### Material for the task
=-=-=-=-=

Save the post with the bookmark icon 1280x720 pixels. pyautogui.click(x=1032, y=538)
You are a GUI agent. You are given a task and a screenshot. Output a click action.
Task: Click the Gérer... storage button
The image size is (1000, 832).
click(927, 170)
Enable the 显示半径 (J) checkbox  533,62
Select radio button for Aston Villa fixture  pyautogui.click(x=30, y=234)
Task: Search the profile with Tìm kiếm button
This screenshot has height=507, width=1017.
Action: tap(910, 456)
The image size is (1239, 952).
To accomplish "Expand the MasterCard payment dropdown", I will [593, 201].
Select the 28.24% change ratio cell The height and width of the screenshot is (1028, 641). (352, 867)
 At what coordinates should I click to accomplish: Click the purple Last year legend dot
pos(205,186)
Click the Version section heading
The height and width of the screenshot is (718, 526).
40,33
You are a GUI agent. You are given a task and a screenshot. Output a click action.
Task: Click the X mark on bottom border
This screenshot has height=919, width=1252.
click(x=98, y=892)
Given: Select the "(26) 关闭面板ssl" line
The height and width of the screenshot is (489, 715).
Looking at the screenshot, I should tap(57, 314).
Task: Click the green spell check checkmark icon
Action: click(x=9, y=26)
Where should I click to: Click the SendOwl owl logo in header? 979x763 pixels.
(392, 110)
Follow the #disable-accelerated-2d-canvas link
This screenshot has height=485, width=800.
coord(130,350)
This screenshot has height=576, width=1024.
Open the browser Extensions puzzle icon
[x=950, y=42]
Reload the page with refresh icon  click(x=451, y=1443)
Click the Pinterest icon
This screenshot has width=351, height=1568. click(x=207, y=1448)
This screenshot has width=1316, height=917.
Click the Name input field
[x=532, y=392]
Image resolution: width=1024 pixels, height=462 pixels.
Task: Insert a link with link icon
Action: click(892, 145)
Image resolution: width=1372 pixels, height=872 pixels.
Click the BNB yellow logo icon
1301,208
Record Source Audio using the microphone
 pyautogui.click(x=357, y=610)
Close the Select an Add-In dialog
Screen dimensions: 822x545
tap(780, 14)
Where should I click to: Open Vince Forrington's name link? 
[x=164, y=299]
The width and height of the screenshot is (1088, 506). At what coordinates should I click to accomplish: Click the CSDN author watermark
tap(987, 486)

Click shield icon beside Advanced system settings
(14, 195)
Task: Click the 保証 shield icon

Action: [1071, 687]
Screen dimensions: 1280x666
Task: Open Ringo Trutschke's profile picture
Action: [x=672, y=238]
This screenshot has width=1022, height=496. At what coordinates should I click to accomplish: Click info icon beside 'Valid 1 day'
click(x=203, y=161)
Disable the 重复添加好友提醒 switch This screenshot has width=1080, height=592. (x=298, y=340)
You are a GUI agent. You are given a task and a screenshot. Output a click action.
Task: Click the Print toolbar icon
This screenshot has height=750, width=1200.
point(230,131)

=-=-=-=-=

### What you need to do
Transcribe the full listing exactly, leaving out no line.

### Task output
Save the post with the bookmark icon 1280x720 pixels. pyautogui.click(x=1032, y=538)
You are a GUI agent. You are given a task and a screenshot. Output a click action.
Task: Click the Gérer... storage button
The image size is (1000, 832).
click(927, 170)
Enable the 显示半径 (J) checkbox  533,62
Select radio button for Aston Villa fixture  pyautogui.click(x=30, y=234)
Task: Search the profile with Tìm kiếm button
This screenshot has height=507, width=1017.
Action: tap(910, 456)
The image size is (1239, 952).
To accomplish "Expand the MasterCard payment dropdown", I will [593, 201].
Select the 28.24% change ratio cell The height and width of the screenshot is (1028, 641). (352, 867)
 At what coordinates should I click to accomplish: Click the purple Last year legend dot
pos(205,186)
Click the Version section heading
The height and width of the screenshot is (718, 526).
40,33
You are a GUI agent. You are given a task and a screenshot. Output a click action.
Task: Click the X mark on bottom border
This screenshot has height=919, width=1252.
click(x=98, y=892)
Given: Select the "(26) 关闭面板ssl" line
The height and width of the screenshot is (489, 715).
Looking at the screenshot, I should tap(57, 314).
Task: Click the green spell check checkmark icon
Action: click(x=9, y=26)
Where should I click to: Click the SendOwl owl logo in header? 979x763 pixels.
(392, 110)
Follow the #disable-accelerated-2d-canvas link
This screenshot has height=485, width=800.
coord(130,350)
This screenshot has height=576, width=1024.
Open the browser Extensions puzzle icon
[x=950, y=42]
Reload the page with refresh icon  click(x=451, y=1443)
Click the Pinterest icon
This screenshot has width=351, height=1568. click(x=207, y=1448)
This screenshot has width=1316, height=917.
Click the Name input field
[x=532, y=392]
Image resolution: width=1024 pixels, height=462 pixels.
Task: Insert a link with link icon
Action: click(892, 145)
Image resolution: width=1372 pixels, height=872 pixels.
Click the BNB yellow logo icon
1301,208
Record Source Audio using the microphone
 pyautogui.click(x=357, y=610)
Close the Select an Add-In dialog
Screen dimensions: 822x545
tap(780, 14)
Where should I click to: Open Vince Forrington's name link? 
[x=164, y=299]
The width and height of the screenshot is (1088, 506). At what coordinates should I click to accomplish: Click the CSDN author watermark
tap(987, 486)

Click shield icon beside Advanced system settings
(14, 195)
Task: Click the 保証 shield icon

Action: [1071, 687]
Screen dimensions: 1280x666
Task: Open Ringo Trutschke's profile picture
Action: [x=672, y=238]
This screenshot has width=1022, height=496. At what coordinates should I click to accomplish: Click info icon beside 'Valid 1 day'
click(x=203, y=161)
Disable the 重复添加好友提醒 switch This screenshot has width=1080, height=592. (x=298, y=340)
You are a GUI agent. You are given a task and a screenshot. Output a click action.
Task: Click the Print toolbar icon
This screenshot has height=750, width=1200.
point(230,131)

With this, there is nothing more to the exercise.